──────── Data lines

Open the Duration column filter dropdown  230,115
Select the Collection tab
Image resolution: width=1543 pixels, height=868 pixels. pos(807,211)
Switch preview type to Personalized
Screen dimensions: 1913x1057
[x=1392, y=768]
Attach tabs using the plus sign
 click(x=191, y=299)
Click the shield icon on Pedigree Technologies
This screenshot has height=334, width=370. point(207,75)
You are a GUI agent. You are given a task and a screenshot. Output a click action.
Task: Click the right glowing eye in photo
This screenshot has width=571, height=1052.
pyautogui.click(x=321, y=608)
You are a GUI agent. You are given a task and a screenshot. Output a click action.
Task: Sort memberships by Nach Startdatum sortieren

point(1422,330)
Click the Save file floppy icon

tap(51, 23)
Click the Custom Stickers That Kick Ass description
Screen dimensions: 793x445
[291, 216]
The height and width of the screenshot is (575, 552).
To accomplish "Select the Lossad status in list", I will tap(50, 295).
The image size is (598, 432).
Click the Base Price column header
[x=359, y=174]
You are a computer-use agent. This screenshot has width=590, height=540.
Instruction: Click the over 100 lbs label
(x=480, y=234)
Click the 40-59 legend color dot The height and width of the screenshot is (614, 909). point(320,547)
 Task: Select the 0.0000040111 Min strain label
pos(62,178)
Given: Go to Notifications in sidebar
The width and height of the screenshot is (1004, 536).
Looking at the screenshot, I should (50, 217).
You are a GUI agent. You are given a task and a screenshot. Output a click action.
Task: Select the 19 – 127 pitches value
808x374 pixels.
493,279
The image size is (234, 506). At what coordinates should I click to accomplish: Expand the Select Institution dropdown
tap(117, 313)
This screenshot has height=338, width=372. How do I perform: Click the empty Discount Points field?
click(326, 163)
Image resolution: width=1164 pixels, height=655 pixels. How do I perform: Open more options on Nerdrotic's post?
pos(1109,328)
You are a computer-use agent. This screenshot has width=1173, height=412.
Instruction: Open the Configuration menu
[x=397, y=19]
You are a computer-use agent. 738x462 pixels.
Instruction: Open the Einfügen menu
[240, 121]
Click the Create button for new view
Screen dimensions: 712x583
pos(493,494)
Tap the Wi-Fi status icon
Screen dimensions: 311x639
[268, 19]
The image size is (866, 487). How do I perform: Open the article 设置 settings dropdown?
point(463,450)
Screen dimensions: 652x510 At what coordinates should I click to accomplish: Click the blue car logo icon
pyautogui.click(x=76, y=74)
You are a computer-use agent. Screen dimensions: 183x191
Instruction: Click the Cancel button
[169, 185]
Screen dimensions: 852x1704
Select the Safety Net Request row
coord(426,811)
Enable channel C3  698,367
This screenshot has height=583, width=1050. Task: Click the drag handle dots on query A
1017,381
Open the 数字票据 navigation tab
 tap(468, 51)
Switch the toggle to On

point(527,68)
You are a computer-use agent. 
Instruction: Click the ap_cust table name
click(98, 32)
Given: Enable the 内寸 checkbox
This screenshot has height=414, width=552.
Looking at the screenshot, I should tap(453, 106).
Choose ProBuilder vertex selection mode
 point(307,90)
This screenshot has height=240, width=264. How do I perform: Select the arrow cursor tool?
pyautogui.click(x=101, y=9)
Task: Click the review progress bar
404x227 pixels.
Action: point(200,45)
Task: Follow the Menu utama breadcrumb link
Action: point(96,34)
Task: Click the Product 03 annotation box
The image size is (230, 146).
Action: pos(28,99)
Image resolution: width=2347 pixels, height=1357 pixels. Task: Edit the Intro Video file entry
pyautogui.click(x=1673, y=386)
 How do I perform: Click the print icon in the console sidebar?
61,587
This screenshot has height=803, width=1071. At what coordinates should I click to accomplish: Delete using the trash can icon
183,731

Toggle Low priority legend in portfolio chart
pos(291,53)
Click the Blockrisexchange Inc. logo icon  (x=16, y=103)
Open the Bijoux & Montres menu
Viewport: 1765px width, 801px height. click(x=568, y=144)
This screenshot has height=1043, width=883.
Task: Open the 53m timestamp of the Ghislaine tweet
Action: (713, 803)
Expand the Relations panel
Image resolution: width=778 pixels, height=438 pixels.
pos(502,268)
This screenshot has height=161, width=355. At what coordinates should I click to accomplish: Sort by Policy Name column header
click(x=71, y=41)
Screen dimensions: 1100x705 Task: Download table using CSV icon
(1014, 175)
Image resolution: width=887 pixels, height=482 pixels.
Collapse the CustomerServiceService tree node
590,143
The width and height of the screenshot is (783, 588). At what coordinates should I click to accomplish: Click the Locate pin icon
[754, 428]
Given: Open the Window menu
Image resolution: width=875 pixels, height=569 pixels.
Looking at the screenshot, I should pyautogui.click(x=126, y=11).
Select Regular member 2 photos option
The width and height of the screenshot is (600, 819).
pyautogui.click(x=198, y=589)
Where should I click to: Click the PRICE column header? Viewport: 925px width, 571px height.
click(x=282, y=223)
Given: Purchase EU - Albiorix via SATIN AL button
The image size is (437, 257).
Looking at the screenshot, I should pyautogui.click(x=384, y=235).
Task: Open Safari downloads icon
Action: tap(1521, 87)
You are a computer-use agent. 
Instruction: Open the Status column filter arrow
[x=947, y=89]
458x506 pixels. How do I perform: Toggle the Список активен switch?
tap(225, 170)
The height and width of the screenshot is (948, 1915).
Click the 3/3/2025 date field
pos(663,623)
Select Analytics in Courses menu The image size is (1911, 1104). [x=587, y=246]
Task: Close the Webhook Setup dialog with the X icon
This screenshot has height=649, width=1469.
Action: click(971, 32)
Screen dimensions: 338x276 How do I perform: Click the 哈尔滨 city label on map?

────────────────

What is being asked: Pull out every row above that contains the string "field".

Task answer:
This screenshot has height=338, width=372. How do I perform: Click the empty Discount Points field?
Click the 3/3/2025 date field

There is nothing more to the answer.